Classification by Size
Peeled chestnuts are divided into four groups by weight: small (4–7 grams), medium (7–10 grams), large (10–15 grams), and extra-large (over 15 grams). For Bursa Candied Chestnut production, medium and large-sized chestnuts are preferred. These products can be prepared depending on the production method, either by the traditional method of tying them in cloths or by placing them directly into baskets. Tying with cloth is one of the methods used in home production in the first half of the 20th century, allowing the product to be cooked without damage.
Boiling Stage
Chestnuts separated by size are placed into boiling vats along with stainless steel baskets. The water used here must be purified, softened, and treated with ultraviolet light. Chestnuts are boiled for varying durations depending on the softening of their texture. At this stage, the sugar syrup required for the subsequent process is also prepared in a separate container.
Cooking in Syrup
After the boiling process is complete, the water is drained from the chestnuts. The chestnuts are cooked with the prepared syrup in open or closed vats for approximately 45 minutes to 1 hour. The syrup content can be adjusted to approximately 10–12 kg of sugar and 4 kg of water for 10 kg of chestnuts. After cooking is completed, the chestnuts are left to rest.
Packaging and Storage
Candied chestnuts are classified by weight: 5–10 grams as small, 10–20 grams as large, and 30–40 grams as extra-large. This classification is clearly stated on the packaging. Products are offered for sale in various packaging types such as boxes, bowls, glass jars, metal tins, vacuum bags, or plastic containers. Depending on the packaging method and the heat treatment applied, the product's shelf life varies between 30 days and 3 years.

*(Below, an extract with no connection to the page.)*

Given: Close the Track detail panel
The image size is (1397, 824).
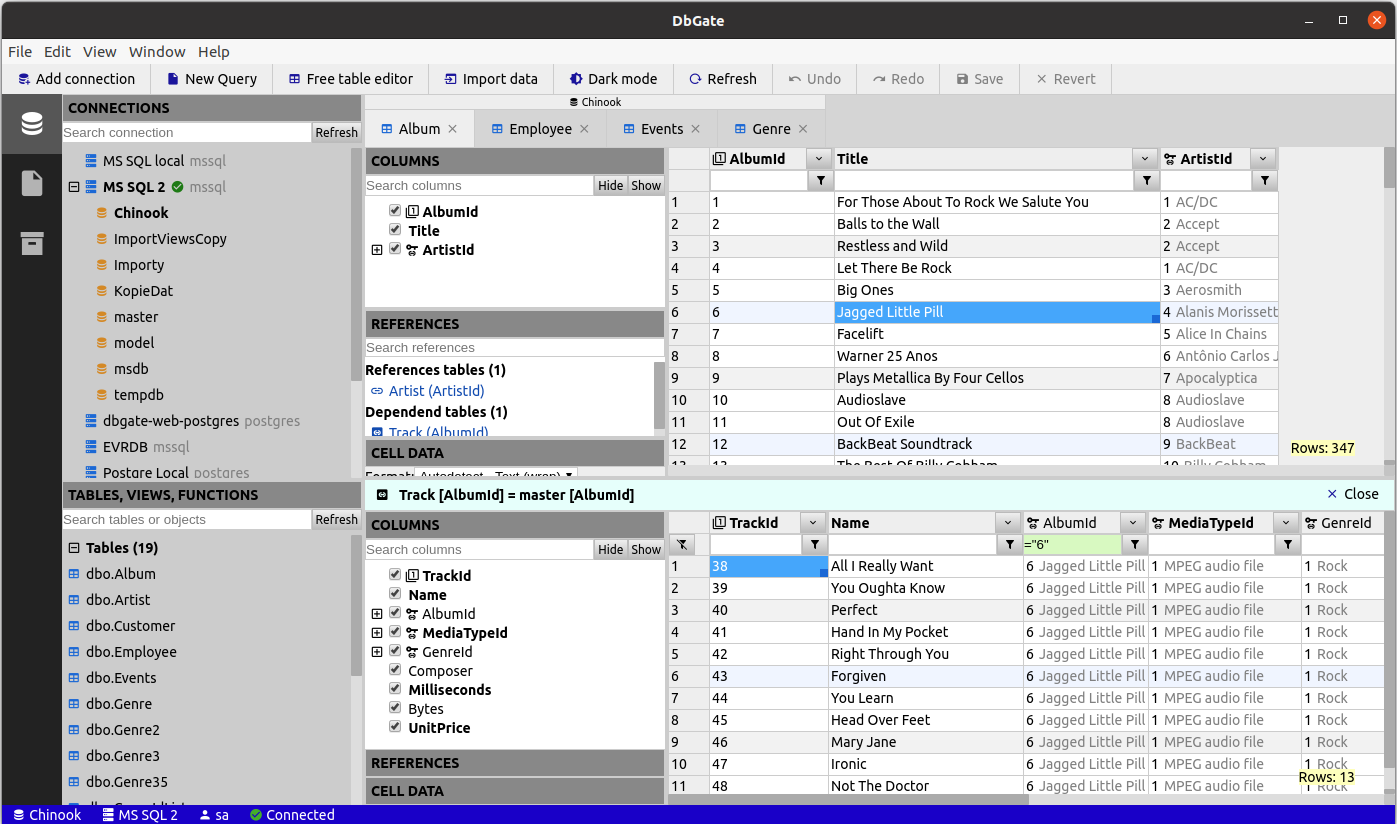Looking at the screenshot, I should point(1353,494).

Geographical Boundary and Production Obligation
Due to the product's historical past, the traditional nature of its production techniques, and the master craftsmanship required in its making, all production stages of Bursa Candied Chestnut can only be carried out within the provincial borders of Bursa. The condition that production must be carried out with local knowledge, skills, and resources, which is one of the basic criteria of geographical indication, is met for this product.
Inspection Mechanism
The inspection of the product is carried out at least once a year by a commission, coordinated by the Bursa Chamber of Commerce and Industry, and comprising at least three expert individuals from the Food and Feed Branch Directorate of Bursa Provincial Directorate of Agriculture and Forestry and the Bursa Food and Feed Control Center Research Institute. Inspections can be carried out at any time when necessary or in case of a complaint.
Inspection criteria are as follows:
- Physical suitability of the chestnuts used (absence of defects such as rot, worms, or frostbite),
- Compliance of the fruit content in the product with minimum standards,
- Not more than 3% glucose used in syrup production,
- Suitability of the product's physical properties (color, odor, appearance),
- Proper use of labeling and the appellation mark emblem,
- Size information on the packaging.
In suspicious cases, chemical analyses can be performed on the product. Within the scope of these analyses, the glucose content should not exceed 1%, and the pH value should be in the range of 5–5.8.